The victory over the British, unfortunately, was not to be repeated. The British brought all the might and manipulation they could muster upon the Ashanti. The Brits gathered up as many Fande slaves as they could and sent them screaming into Ashanti territories. From 1824, British gunships and slaves were thrown into the bloody fray against the Ashanti until the empire finally collapsed and became a British possession in 1902.
The Mysterious African Kingdom of Nok
The mysterious Nok culture appeared in Nigeria around 1000 B.C. and vanished under unknown circumstances around 500 AD in the region of West Africa. They left behind a strange and unprecedented type of terra-cotta art that was both distinctly African, but unique in style and technique.
The Nok culture is the oldest in West Africa. Radiocarbon testings have dated Nok sites at between 2,000 and 2,500 years old.
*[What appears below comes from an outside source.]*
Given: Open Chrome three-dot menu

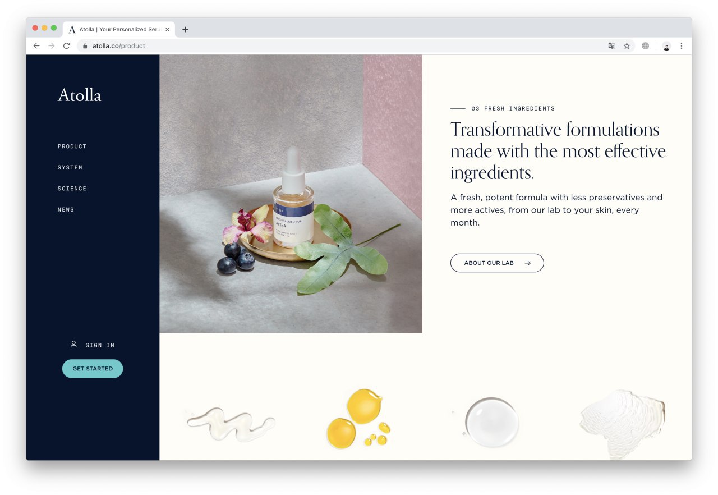Looking at the screenshot, I should 682,46.
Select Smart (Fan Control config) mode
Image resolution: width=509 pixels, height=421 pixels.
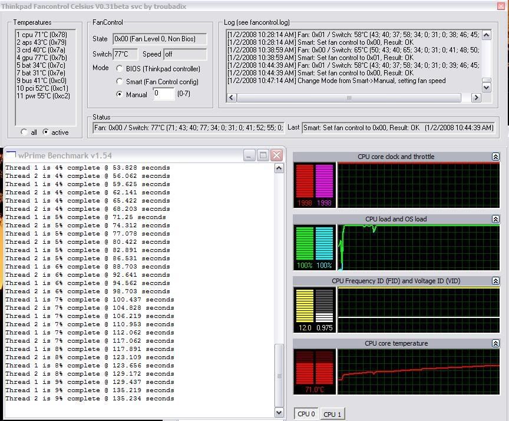coord(120,82)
It’s likely that the original people of Nok migrated into today’s Nigeria following the climate change disaster, called the 5.9 kiloyear event
Archaeologists assume the Kingdom of Nok disappeared when Islam came on the scene killing, expelling, and assimilating the original people. Others assume that climate change continued to push them into the South of Africa and across the seas. The similarity between the art of the Mayan civilization and the Nok (see the gallery below) and the rise of the Mayan culture right behind the fall of the Nok culture leaves us speculating until more scientific evidence can be uncovered.
The African Kingdom of Axum: Daughter of Kemet
The Kingdom of Axum arose as a direct result of the fall of the lats Ptolemaic dynasty at the beginning of the first millenium . Those members of Egypt fled south to conquer the Kingdom of Kush and formed Axum.
Under Emperor Ezana (fl 320–360), Axum became the first major empire to convert to Christianity, and was named by Mani (216–276) as one of the four great powers of his time along with Persia, Rome, and China. Axum’s ancient capital is found in northern Ethiopia. The Kingdom used the name “Ethiopia” as early as the 4th century, and is also the alleged resting place of the Ark of the Covenant (in the 16th century Cathedral of St. Mary of Zion) and the purported home of the Queen of Sheba. Axum was the first state ever to use the image of the cross on its coins, in around 300 A.D. Axum was a crucial participant in international trade, sending gold and ivory as far away as China and Java and as far North as modern-day France.
Like many other African kingdoms, Axum began its decline at the advent of Islam, but did not fall completely. Axum has remained Christian up to today, and the Axumites live on in the blood lines of today’s Ethiopians and Eritreans.